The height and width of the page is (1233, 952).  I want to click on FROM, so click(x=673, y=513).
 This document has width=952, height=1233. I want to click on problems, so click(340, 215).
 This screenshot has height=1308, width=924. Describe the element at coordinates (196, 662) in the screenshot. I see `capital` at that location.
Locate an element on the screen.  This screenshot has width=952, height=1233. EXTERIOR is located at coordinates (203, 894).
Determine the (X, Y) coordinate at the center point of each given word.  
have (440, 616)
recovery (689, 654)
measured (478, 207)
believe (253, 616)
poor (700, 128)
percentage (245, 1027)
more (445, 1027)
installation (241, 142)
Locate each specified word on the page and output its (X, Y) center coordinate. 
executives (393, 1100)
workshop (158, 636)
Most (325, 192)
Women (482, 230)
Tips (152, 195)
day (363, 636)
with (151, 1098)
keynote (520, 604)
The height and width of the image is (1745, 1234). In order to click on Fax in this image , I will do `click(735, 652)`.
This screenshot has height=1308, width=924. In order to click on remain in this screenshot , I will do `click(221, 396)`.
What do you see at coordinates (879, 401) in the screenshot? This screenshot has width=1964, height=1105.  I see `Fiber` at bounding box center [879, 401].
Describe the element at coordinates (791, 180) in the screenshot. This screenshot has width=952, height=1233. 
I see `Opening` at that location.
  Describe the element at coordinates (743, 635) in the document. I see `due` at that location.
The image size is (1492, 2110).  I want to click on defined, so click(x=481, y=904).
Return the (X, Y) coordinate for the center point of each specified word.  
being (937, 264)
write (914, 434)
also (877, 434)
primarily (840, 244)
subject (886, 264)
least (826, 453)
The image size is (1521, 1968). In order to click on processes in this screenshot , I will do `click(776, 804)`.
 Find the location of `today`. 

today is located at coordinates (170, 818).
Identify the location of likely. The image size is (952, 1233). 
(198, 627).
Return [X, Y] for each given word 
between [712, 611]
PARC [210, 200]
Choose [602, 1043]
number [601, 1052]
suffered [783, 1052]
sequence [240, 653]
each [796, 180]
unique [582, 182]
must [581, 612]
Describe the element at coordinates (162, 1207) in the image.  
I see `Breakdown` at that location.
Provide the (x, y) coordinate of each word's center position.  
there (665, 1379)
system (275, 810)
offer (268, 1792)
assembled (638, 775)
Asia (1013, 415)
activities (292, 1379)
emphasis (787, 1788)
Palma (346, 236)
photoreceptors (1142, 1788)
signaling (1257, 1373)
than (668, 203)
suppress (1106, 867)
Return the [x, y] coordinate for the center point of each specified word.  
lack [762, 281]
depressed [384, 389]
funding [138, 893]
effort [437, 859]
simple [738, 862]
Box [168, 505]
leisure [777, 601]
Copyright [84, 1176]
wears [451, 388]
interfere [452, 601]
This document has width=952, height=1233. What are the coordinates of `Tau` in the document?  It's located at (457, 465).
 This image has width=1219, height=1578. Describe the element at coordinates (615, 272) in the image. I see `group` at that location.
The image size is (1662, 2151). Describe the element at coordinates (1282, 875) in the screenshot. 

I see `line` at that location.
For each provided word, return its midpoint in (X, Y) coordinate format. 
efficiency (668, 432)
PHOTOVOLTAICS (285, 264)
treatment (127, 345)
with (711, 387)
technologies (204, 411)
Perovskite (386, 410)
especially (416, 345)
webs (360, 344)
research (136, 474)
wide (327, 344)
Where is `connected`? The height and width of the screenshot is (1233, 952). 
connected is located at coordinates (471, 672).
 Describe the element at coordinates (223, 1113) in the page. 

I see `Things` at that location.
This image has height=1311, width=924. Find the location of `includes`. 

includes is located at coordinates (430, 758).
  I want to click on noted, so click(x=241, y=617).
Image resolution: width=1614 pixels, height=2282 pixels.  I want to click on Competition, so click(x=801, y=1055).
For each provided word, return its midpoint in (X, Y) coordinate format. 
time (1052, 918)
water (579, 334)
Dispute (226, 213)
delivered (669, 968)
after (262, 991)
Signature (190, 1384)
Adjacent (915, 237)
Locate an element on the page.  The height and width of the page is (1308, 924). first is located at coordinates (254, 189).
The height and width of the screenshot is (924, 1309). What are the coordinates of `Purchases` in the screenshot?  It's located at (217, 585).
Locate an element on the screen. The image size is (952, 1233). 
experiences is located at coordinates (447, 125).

STATED TASK
Gather every line of the records above that contains the word "What".

FINAL RESULT
What do you see at coordinates (879, 401) in the screenshot? This screenshot has width=1964, height=1105.  I see `Fiber` at bounding box center [879, 401].
This document has width=952, height=1233. What are the coordinates of `Tau` in the document?  It's located at (457, 465).
The height and width of the screenshot is (924, 1309). What are the coordinates of `Purchases` in the screenshot?  It's located at (217, 585).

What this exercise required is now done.